=== Required task ===
Copy out the records below with "SQL query" renamed to "SQL statement" and every other word unchanged, leaving the pictures out of your answer.

Records for locating displayed items:

□ □ □ □

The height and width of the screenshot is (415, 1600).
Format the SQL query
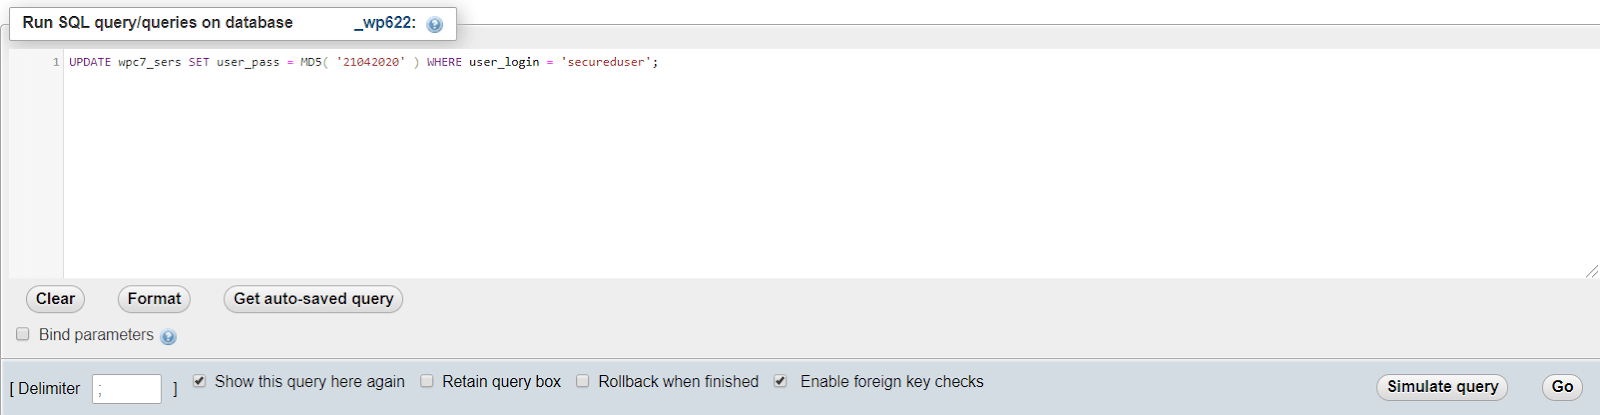154,299
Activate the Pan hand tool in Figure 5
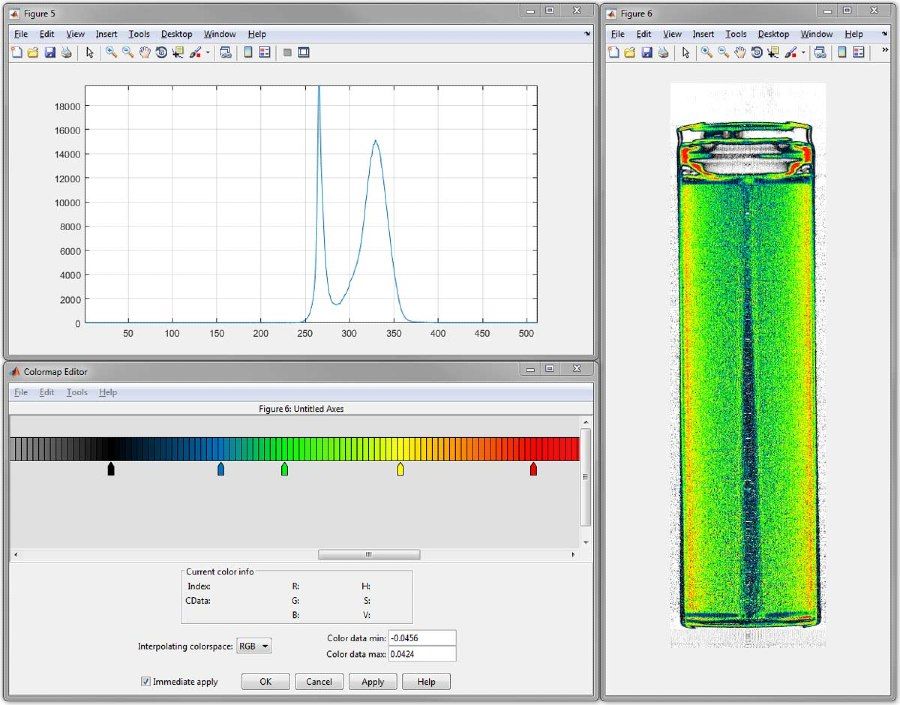The width and height of the screenshot is (900, 705). click(144, 53)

□ □ □ □

=== Output below ===
The height and width of the screenshot is (415, 1600).
Format the SQL statement
154,299
Activate the Pan hand tool in Figure 5
The width and height of the screenshot is (900, 705). click(144, 53)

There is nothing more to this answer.